4. Cisplatin-Kennzeichnung zur Bestimmung lebender/toter Zellen

  1. 1-3 x 106 Zellen pro 1 ml DMEM mit 25 M Cisplatin (2,5 l Lager/ml) wieder aufhängen. 1 min inkubieren und durch Pipettieren mit gleichem FBS-Volumen (z.B. 1 ml) abschrecken.
  2. Zentrifuge bei 120 x g für 5 min. Dekanatsüberstand in ein Becherglas mit verdünnten Bleich- und Inverkübelrohren, um die Restlösung auf ein Papiertuch abzutropfen. Tippen Sie sanft, um die auf Pellet und Seitenwand des Rohres verbleibende Lösung zu befreien.
  3. Zellpellet in 2 ml Ba+2-freier PBS aufsetzen. Pelletzellen, wie in Schritt 4.2 beschrieben.
    HINWEIS: Es wird empfohlen, Zellen zu fixieren, wenn sie nicht sofort gebeizt werden können.
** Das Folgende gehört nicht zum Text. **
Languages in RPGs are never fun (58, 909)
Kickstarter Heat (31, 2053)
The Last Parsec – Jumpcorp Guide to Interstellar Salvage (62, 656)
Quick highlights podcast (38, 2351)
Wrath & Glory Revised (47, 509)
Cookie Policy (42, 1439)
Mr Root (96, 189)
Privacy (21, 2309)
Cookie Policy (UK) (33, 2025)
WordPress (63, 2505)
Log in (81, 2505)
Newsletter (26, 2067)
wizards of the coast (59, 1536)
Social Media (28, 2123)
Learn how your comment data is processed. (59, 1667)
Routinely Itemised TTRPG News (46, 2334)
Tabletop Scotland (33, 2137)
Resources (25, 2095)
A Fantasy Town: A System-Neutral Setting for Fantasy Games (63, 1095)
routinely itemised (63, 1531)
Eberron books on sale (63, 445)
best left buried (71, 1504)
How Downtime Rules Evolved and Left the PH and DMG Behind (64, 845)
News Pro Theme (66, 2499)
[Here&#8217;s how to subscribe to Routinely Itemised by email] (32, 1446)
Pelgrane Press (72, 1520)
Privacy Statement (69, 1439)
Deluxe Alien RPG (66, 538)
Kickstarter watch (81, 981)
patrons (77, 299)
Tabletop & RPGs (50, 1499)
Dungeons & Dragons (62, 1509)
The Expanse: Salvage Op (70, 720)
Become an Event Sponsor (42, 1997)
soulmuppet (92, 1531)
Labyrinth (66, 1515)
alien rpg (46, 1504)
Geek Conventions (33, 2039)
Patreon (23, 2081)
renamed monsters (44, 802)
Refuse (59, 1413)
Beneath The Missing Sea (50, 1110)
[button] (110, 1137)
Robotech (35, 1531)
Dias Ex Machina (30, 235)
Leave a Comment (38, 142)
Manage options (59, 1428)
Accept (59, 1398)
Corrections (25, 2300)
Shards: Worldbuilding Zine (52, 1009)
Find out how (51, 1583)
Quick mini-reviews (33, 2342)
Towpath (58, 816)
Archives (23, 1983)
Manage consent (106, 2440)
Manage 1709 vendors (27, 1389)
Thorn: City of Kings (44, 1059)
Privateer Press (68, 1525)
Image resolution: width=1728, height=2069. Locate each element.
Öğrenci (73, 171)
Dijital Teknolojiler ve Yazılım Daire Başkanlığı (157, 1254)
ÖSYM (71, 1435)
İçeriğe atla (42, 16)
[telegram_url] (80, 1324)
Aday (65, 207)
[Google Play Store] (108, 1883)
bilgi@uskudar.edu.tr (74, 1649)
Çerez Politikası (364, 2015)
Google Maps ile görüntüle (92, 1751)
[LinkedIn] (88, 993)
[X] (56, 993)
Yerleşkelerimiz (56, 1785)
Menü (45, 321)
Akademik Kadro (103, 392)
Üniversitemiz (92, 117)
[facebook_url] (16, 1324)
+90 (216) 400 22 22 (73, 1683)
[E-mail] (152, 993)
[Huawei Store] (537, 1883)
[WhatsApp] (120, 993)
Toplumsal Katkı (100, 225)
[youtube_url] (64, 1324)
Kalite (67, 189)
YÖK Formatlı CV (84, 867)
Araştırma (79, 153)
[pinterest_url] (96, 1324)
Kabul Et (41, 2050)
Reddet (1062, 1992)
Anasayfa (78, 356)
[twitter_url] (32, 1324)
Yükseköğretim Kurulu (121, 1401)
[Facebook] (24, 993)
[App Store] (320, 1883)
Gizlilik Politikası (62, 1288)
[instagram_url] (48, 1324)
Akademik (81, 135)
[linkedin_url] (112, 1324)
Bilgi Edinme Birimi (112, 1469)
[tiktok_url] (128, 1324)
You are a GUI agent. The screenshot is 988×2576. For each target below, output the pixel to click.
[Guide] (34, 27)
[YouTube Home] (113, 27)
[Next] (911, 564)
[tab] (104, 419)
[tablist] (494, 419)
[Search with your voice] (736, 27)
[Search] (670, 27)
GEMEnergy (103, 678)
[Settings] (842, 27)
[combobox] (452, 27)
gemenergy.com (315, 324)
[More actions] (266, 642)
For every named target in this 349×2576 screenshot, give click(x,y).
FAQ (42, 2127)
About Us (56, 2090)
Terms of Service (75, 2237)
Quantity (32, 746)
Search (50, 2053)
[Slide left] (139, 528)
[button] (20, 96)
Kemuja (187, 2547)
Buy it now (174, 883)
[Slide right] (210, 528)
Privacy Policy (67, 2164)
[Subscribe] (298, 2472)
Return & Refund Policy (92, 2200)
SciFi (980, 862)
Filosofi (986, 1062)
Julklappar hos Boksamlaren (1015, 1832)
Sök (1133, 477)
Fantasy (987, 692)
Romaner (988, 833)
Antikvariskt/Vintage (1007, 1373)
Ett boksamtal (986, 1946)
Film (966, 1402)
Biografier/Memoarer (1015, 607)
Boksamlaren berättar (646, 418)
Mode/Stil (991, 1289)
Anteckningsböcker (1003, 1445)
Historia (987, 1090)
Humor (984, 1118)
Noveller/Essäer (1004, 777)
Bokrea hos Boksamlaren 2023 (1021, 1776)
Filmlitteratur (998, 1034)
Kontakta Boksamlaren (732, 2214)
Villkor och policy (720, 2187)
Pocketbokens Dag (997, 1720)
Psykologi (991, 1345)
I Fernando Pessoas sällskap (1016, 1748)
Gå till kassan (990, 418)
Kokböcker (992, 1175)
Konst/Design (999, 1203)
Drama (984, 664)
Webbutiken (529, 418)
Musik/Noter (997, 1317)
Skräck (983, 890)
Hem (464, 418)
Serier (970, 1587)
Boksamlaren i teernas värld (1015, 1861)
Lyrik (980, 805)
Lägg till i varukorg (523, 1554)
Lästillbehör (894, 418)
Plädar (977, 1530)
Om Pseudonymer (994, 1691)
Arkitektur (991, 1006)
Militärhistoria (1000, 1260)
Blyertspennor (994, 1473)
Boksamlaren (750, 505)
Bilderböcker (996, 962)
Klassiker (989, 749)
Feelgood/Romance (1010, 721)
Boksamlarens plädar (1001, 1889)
5. Fixierung von Cisplatin-markierten Zellen (optional)

  1. 1-3 x 106 cisplatin markierte Zellen in 1 ml Ba+2-freier PBS wieder aufsetzen. Wirbelzellen unter kontinuierlicher geringer Leistung und fügen Tropfen1 ml (1 Volumen) des 2x PFA-Fixationspuffers hinzu. Inkubieren Sie bei RT für 10 min auf einer Schaukelplattform.
  2. Pelletzellen wie in Schritt 4.2 beschrieben, aber Zentrifuge bei 500 x g für 5 min.
  3. Waschen Sie Zellen mit 2 ml Ba+2-freier PBS- und Pelletzellen, wie in Schritt 5.2 beschrieben. Wiederholen Sie Schritt 5.3 einmal.
  4. Das Pellet in 2 ml Ba+2-frei PBS wieder aufhängen. Bei 4°C für <3 d lagern. FBS zu 3% (z. B. 0,3 ml FBS/ml der Zellen) des Gesamtvolumens hinzufügen, wenn längere >3 d gespeichert werden, dann mischen und bei -80 °C einfrieren.
    HINWEIS: Die Fixierung kann die Erkennung bestimmter Epitope beeinflussen. Die Auswirkungen der Fixierung auf Antikörpersignale müssen empirisch bestimmt werden.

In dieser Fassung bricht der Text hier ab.